The love for your children—better to fight against it. You don’t get too close to a dog, after all; even if it looks friendly, it can snap at you. You always have to keep a distance between you and your children, they simply die too quickly. But with each year that passes, you get more used to such a being. You begin to trust, you allow yourself to be fond of them—and suddenly they’re gone.
Shortly before noon they discover footprints of the Little People. Out of caution they stop, but after a thorough examination Claus determines that they are leading southward, away from here. Besides, the Little People are not yet dangerous in spring. Only in autumn do they become restless and malevolent.
They find the place in the late afternoon. They almost would have passed it, because they veered off the path a little. The underbrush is thick; you hardly know where you’re going. But then Sepp noticed the sweetly sharp smell. They pushed branches aside, broke limbs, covered their noses with their hands. With each step the smell grew stronger. And there is the wagon, a cloud of flies swarming around it. The sacks have been torn open. The ground is white with flour. Something is lying behind the wagon. It looks like a heap of old skins. It takes them a moment to realize that it’s the remains of the donkey. Only the head is missing.

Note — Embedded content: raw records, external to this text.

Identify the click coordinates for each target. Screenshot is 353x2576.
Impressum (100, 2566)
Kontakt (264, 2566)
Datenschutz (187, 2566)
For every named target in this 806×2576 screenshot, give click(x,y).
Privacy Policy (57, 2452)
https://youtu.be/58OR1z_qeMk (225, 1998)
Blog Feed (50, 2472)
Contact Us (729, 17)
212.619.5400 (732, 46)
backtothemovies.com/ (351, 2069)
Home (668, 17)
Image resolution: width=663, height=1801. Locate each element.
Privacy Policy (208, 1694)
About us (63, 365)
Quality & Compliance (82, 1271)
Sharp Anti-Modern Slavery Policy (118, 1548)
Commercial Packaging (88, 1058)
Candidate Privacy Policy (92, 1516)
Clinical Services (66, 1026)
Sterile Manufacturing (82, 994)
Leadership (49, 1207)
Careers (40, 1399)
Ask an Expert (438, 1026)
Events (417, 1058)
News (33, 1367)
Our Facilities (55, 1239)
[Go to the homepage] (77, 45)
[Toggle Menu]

“It was probably a wolf,” says Sepp, flailing his arms to fend off the flies.
“That would look different,” says Claus.
“The Cold Woman?”
“She’s not interested in donkeys.” Claus bends down and gropes around. A smooth cut, no bite marks anywhere. No doubt, it was a knife.
They call for the boy. They listen. They call again. Sepp looks up and goes silent. Claus and Heiner keep calling. Sepp stands as if frozen.
Now Claus too looks up. Horror reaches for him and holds him and grips him even tighter until he thinks he might choke to death. Something is hovering above them, white from head to toe, and staring downward, and even though it’s growing dark, they can see the wide eyes, the bared teeth, the contorted face. And as they’re
gaping upward, they hear a high sound. It sounds like a sob, but it’s not one. Whatever is above them there, it’s laughing.
“Come down,” calls Claus.
The boy, for it’s really him, giggles and doesn’t budge. He’s completely naked, completely white. He must have rolled around in the flour.
“Good Lord,” says Sepp. “Great merciful Lord!”
And while Claus is looking up, he sees something else that he just a moment ago didn’t see yet, because it’s too strange. What the boy is wearing on his head up there, while he is standing giggling and naked on a rope without falling down, is no hat.
“Blessed Virgin,” says Sepp. “Help us and don’t abandon us.”
Even Heiner crosses himself.
Claus draws his knife and, his hand trembling, carves a pentagram into a tree trunk: point on the right, the shape securely closed. To the right of it he engraves an alpha, to the left an omega. Then he holds his breath, counts slowly to seven, and murmurs an incantation—spirits of the upper world, spirits of the lower world, all saints, kind Virgin, stand by us in the name of the triune God. “Get him down,” he then says to Sepp. “Cut the rope!”
“Why me?”
“Because I say so.”
Sepp stares and doesn’t move. Flies land on his face, but he doesn’t wave them away.
“Then you,” Claus says to Heiner.
Heiner opens and closes his mouth. If he didn’t find it so hard to speak, he would now say that he has only just dragged a woman through the forest and saved her; completely on his own he found the way. He would say that everything has its limits, even the tolerance of the most forbearing. But since talking is not in his nature, he crosses his arms and looks stubbornly at the ground.
“Then you,” Claus says to Sepp. “Someone has to do it. And I have rheumatism. You climb now or you’ll regret it as long as you live.” He tries to remember the spell that compels the resistant to obey, but the words slip his mind.